El tribunal falla que la incapacidad incluye las enfermedades vinculadas al empleo. Sufrir un infarto de miocardio en el lugar y tiempo de trabajo se considera un accidente laboral aun cuando los síntomas comiencen antes del inicio de la jornada.

Así lo ha determinado la Sala de lo Social del Tribunal Supremo al dar la razón a un recurso presentado por José Miguel P. C., un trabajador de la empresa Alvema de Zaragoza.

Todo comenzó el 4 de agosto del 2003, cuando notó las primeras molestias unas horas antes de iniciar su jornada laboral. A pesar de ello, concurrió a trabajar y mientras realizaba una entrega de material, comenzó a encontrarse mal y a sufrir sudoraciones. Acudió al Hospital Clínico Universitario de Zaragoza, donde le diagnosticaron un infarto agudo de miocardio, afección que se inició entre las seis y las ocho de esa mañana. Estuvo más de seis meses en situación de incapacidad temporal, por lo que reclamó que esta inhabilitación fuera declarada como derivada de un accidente laboral.

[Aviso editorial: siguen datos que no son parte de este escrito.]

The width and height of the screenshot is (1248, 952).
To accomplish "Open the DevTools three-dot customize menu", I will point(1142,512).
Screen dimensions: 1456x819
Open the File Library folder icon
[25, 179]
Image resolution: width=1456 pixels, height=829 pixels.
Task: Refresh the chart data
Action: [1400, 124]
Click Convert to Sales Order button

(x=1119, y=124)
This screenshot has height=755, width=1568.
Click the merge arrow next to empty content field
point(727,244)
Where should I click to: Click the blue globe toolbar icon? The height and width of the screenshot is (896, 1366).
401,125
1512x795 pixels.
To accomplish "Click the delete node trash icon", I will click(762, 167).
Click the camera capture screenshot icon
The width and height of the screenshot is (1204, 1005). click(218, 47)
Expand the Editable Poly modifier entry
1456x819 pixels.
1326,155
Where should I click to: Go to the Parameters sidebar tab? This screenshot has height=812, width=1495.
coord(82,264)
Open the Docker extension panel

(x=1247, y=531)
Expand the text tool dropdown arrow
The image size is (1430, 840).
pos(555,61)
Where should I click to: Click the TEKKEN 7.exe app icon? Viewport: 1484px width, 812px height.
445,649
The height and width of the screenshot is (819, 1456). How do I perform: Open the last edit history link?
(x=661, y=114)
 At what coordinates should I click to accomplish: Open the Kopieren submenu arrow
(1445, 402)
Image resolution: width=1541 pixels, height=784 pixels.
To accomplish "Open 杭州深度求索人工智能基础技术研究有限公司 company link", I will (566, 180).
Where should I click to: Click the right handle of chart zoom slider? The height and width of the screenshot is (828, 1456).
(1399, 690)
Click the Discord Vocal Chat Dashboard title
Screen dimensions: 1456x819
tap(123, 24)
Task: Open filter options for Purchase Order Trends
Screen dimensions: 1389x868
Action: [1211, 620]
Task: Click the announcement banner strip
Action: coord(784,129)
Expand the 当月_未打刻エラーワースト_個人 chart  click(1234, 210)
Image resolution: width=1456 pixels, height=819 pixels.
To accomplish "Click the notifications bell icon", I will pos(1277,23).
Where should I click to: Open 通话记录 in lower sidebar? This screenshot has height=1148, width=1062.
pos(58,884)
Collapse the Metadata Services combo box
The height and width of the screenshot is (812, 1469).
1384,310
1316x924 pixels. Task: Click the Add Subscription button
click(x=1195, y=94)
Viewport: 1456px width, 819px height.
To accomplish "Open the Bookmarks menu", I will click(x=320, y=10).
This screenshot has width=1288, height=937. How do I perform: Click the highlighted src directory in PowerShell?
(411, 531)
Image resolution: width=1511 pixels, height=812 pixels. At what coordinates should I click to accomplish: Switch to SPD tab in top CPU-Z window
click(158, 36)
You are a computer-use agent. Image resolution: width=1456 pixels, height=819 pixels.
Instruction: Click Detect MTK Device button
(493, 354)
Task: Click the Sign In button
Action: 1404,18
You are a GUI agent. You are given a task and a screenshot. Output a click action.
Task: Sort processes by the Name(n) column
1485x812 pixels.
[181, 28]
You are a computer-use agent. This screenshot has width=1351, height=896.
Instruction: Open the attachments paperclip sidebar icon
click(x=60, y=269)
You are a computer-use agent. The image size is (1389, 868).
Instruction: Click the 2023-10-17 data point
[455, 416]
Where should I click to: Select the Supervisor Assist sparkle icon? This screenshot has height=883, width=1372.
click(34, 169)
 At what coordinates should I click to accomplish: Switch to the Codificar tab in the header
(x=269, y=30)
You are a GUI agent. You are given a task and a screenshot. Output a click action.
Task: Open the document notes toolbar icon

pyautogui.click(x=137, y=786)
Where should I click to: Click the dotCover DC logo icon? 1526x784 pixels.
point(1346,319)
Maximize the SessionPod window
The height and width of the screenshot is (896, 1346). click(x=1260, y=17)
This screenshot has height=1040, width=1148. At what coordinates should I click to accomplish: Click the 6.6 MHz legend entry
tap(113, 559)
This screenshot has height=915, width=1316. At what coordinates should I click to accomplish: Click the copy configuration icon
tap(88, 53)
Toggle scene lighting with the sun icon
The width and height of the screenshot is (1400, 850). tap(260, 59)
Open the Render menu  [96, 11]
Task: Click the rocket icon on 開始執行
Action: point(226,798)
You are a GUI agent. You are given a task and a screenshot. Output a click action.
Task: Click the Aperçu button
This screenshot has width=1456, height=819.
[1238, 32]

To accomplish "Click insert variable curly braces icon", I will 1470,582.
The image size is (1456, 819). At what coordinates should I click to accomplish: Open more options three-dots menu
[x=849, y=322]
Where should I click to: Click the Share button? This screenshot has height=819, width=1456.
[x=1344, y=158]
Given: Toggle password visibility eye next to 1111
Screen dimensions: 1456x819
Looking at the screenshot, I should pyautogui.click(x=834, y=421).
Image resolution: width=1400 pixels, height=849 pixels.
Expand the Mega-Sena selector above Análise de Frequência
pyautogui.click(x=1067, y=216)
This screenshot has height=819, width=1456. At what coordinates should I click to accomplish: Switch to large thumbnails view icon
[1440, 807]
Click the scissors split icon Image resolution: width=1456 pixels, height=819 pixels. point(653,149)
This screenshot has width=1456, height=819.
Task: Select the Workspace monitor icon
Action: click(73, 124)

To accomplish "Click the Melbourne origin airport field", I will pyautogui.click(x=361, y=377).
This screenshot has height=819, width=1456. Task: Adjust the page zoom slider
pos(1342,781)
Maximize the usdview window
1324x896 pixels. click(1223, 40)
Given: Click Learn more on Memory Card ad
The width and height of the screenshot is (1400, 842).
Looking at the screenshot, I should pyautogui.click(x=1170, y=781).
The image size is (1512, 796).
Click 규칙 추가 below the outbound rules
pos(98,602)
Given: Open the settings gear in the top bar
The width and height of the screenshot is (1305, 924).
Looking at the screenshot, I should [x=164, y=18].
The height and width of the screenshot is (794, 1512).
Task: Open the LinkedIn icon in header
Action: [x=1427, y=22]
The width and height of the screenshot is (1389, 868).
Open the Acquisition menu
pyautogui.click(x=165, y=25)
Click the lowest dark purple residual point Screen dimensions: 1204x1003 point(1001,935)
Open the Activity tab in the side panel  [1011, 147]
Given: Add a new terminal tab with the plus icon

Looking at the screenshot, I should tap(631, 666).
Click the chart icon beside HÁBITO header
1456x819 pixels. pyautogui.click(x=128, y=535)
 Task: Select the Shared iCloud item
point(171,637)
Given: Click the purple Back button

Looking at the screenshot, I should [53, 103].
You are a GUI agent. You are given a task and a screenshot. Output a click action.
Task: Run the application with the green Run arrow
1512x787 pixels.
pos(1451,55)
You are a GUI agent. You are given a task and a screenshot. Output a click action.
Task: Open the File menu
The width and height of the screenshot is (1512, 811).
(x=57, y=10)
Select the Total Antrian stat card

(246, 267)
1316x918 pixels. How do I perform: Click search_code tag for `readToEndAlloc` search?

Ante la negativa de la Mutua de Accidentes de Zaragoza y el Instituto Nacional de la Seguridad Social de pagar la baja, comenzó un periplo de recursos judiciales que terminaron con la decisión favorable del alto tribunal.

JUICIOS

En julio del 2004, el Juzgado de lo Social número 4 de Zaragoza acogió la demanda del trabajador, al entender que, aunque las molestias se presentaron a las seis de la mañana, cuando aún no había iniciado su jornada laboral, no le impidieron inicialmente trabajar, por lo que concluye que la incapacidad es laboral.

Sin embargo, en diciembre del 2005, el Tribunal Superior de Justicia de Aragón denegó este argumento y dio la razón a la parte demandada, argumentando que los síntomas se iniciaron antes de su jornada, "sin que pueda escindirse las primeras molestias y el infarto en sentido estricto".

El empleado no se dio por rendido y apeló a otro fallo que el alto tribunal sentenció en 1998, cuando consideró como accidente laboral el infarto sufrido por un empleado en su empresa, pese a que los primeros síntomas aparecieron la noche anterior.

ACCIDENTES LABORALES

El Supremo recuerda que la ley general de la Seguridad Social de 1974 se refiere no solo a los accidentes en sentido estricto o a lesiones producidas por la acción súbita y violenta de un agente exterior, sino también a las enfermedades o alteraciones de los procesos vitales que puedan surgir en el trabajo.

De esta forma, el Supremo concluye que la consideración de la dolencia como contingencia laboral no se anula porque el trabajador padezca "la enfermedad con anterioridad" ni porque los síntomas del infarto se hayan presentado "antes de iniciarse el trabajo".